Project 3: Sentiment Analysis | AI Course

Project Overview

Sentiment analysis is one of the most impactful NLP applications in industry, powering customer feedback systems, social media monitoring, and brand reputation management. In this project, you will work with the Sentiment140 dataset containing 1.6 million tweets labeled as positive or negative. You will build two models: a traditional LSTM neural network and a state-of-the-art BERT transformer, comparing their performance on text classification. Target accuracy: over 85% with LSTM and over 90% with BERT.

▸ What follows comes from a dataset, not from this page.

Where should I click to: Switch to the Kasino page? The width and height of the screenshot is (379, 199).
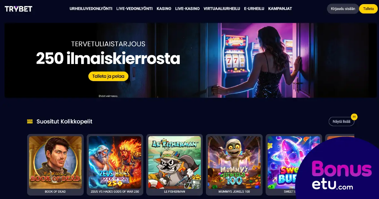coord(164,9)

Skills Applied: This project tests your proficiency in text preprocessing (cleaning, tokenization), word embeddings (Word2Vec, GloVe), LSTM architecture design, transformer models (BERT), and the Hugging Face ecosystem for NLP.

Preprocessing

Clean text, remove noise, handle emojis and special characters

Tokenization

Convert text to sequences, build vocabulary, pad sequences

LSTM Network

Build recurrent architecture with embeddings and dropout

BERT Fine-tuning

Adapt pre-trained transformers for classification

Learning Objectives

Technical Skills

Implement comprehensive text cleaning pipelines
Use Keras Tokenizer and TensorFlow text processing
Build LSTM models with embedding layers
Fine-tune BERT using Hugging Face Transformers
Evaluate NLP models with precision, recall, F1-score

NLP Concepts

Understand word embeddings and vector representations
Learn attention mechanisms in transformers
Compare RNN vs transformer architectures
Handle class imbalance in text classification
Interpret model predictions with attention weights

Ready to submit? Already completed the project? Submit your work now!

Submit Now

Business Scenario

SocialPulse Analytics

You have been hired as a Senior NLP Engineer at SocialPulse Analytics, a social media intelligence company that helps brands understand customer sentiment in real-time. The company processes millions of social media posts daily to provide insights about brand perception, product feedback, and emerging trends. Your task is to build the core sentiment classification engine.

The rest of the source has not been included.